- **EXTRAIT**
════════════════
Talleyrand caractérisera de demi-victoire la bataille d'Eylau où Napoléon resta seul maître du terrain avec des pertes colossales. Le résultat du vote d'orientation du PS - 42 % pour O. Faure, 41 % pour N. Mayer-Rossignol - n'est même pas une demi-victoire. Ce n'est surtout pas le KO que le premier secrétaire du PS attendait pour être le candidat incontesté de son parti dans la primaire de «Glucksmann à Ruffin» qu'il appelle de ses vœux. Cette primaire, refusée par les locomotives de la gauche dans les sondages - Glucksmann, Hollande, Mélenchon - dont le programme serait celui du NFP, et donc le legs idéologique du mélenchonisme à cette gauche non mélenchoniste.
Cette gauche unitaire pour deux, qui se dispute déjà pour les municipales où les candidatures se multiplient contre les socialistes sortants. Et pourtant, le PS fait semblant de rien voir et de croire que cette primaire aura lieu, alors que Glucksmann ne veut pas de Mélenchon et Ruffin le souhaite. Comment voulez-vous que la gauche s'y retrouve ? On imagine mal, dans ces conditions, qu'elle puisse avoir lieu, et si c'était le cas, que les sociaux-démocrates en soient. Comment, dans ces conditions, les socialistes espèrent-ils l'emporter ? Il ne resterait au PS qu'une présidentielle par procuration.
Les problèmes assaillent le monde, la France et les Français, et les socialistes ne se sont pas tournés vers eux, occupés qu'ils étaient par la présidentielle. Cette absence de débat débouche sur une situation où O. Faure fait son plus mauvais score depuis 7 ans. Il perd la majorité relative au CN (le parlement du PS) et maintenant près de 60 % du Parti socialiste refuse de le suivre. S'il était réélu, il se retrouverait dans la situation peu enviable du président Macron après la dissolution ratée, sans majorité dans les instances du PS.
Réélection d'ailleurs non assurée, vu la poignée de voix qui le sépare de Nicolas Mayer-Rossignol, qui met en ballottage la direction du PS. Et dans un vote où seulement 24 000 socialistes se sont déplacés pour départager les trois orientations. Le plus faible taux de participation depuis la 2ᵉ guerre mondiale, voire depuis 1920. Le PS est à l'OS. Il est en voie de SFIOisation, où les socialistes étaient réduits à des élus entourés d'apprentis élus. Et, comme à l'époque de Guy Mollet, le gauchisme des mots est au service de la notabilisation des places. Bref, tout ce que François Mitterrandavait réussi à briser après le congrès d'Épinay, ouvrant la voie au renouveau du socialisme français.
════════════════
- **CONSIGNE**
Indiquez si chacune des affirmations (a), (b) et (c) concorde avec l'extrait, en répondant par oui ou par non et en citant à l'identique les mots décisifs du texte. (a) O. Faure a recueilli 42 % lors du vote d'orientation. (b) La participation à ce vote a été la plus forte depuis la Seconde Guerre mondiale. (c) Glucksmann souhaite la présence de Mélenchon dans la primaire. Les items forment un matériau distinct, sans rapport avec l'extrait.

- **DONNÉES SOURCES**
════════════════
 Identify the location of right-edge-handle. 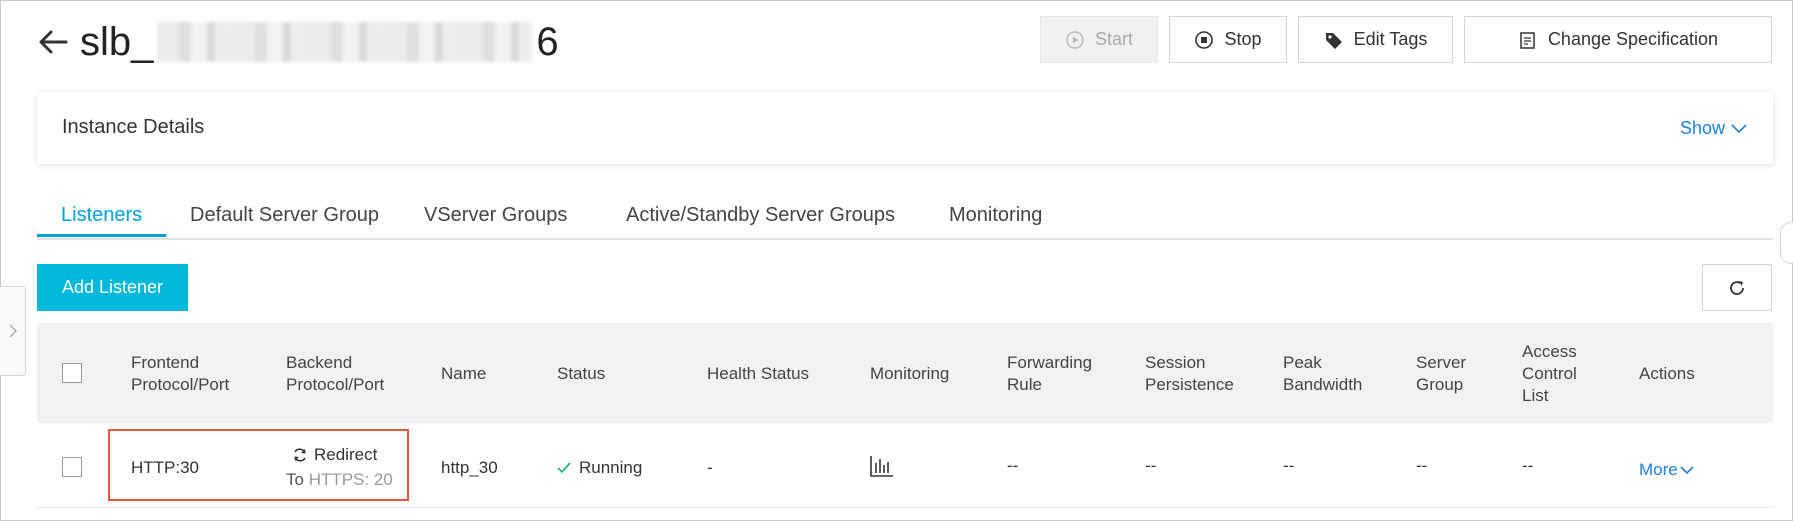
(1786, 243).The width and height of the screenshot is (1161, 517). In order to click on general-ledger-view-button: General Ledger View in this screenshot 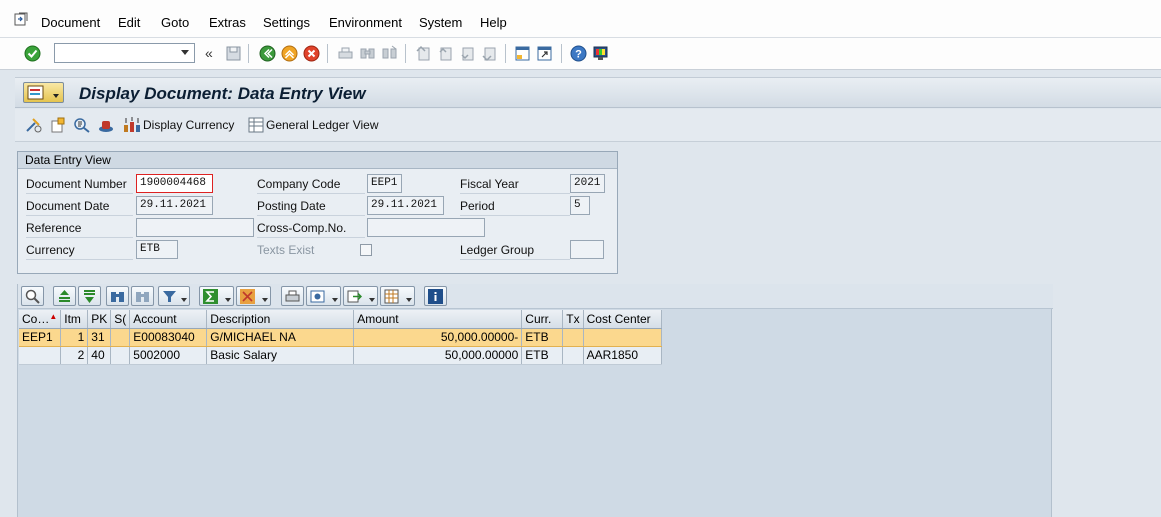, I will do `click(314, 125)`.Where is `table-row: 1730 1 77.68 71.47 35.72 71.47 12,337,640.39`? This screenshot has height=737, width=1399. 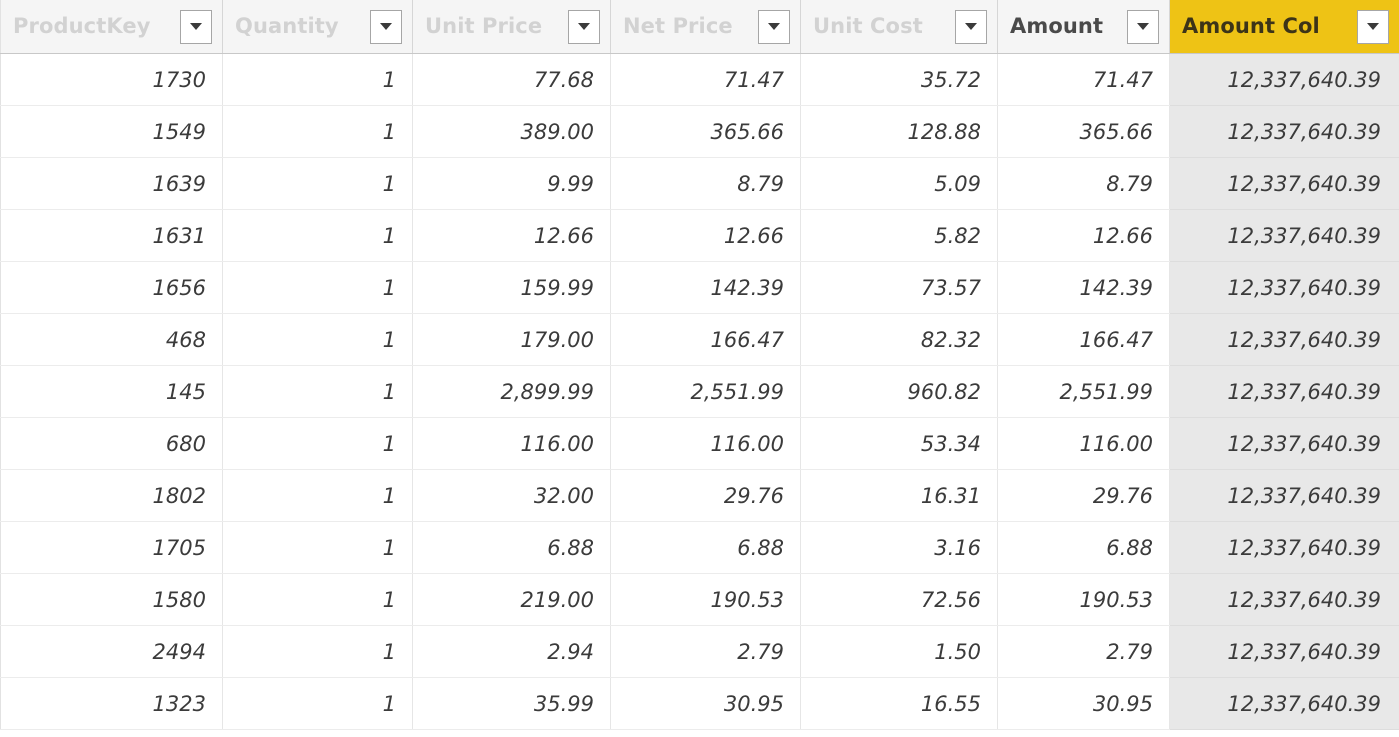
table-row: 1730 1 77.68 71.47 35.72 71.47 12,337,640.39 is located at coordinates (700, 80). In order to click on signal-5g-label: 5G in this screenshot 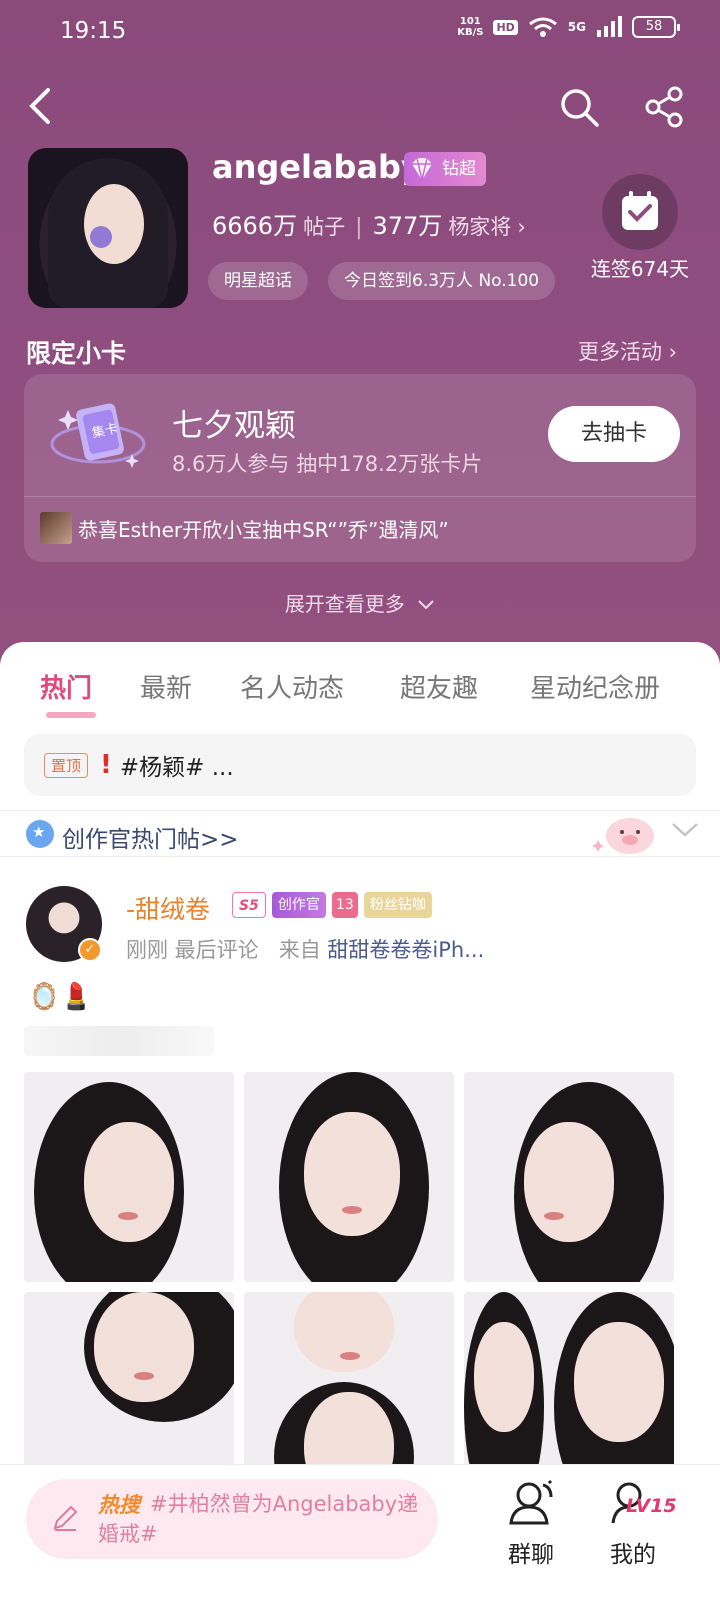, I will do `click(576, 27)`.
════════════════
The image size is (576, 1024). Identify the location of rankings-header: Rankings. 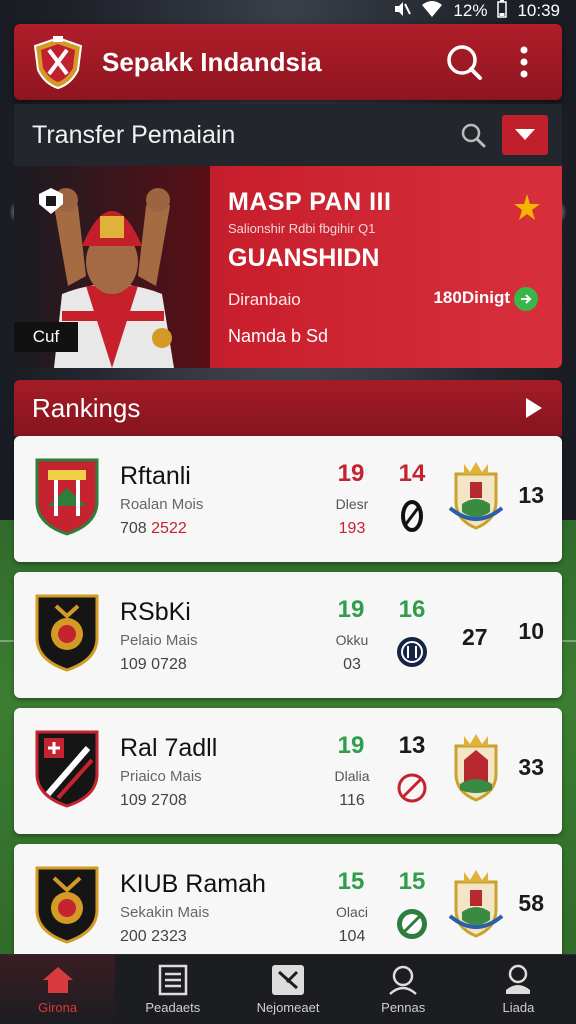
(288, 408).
════════════════
- **RÉSULTAT DE L'EXERCICE**
(a) Oui : « 42 % pour O. Faure ».
(b) Non : « Le plus faible taux de participation depuis la 2ᵉ guerre mondiale ».
(c) Non : « Glucksmann ne veut pas de Mélenchon ».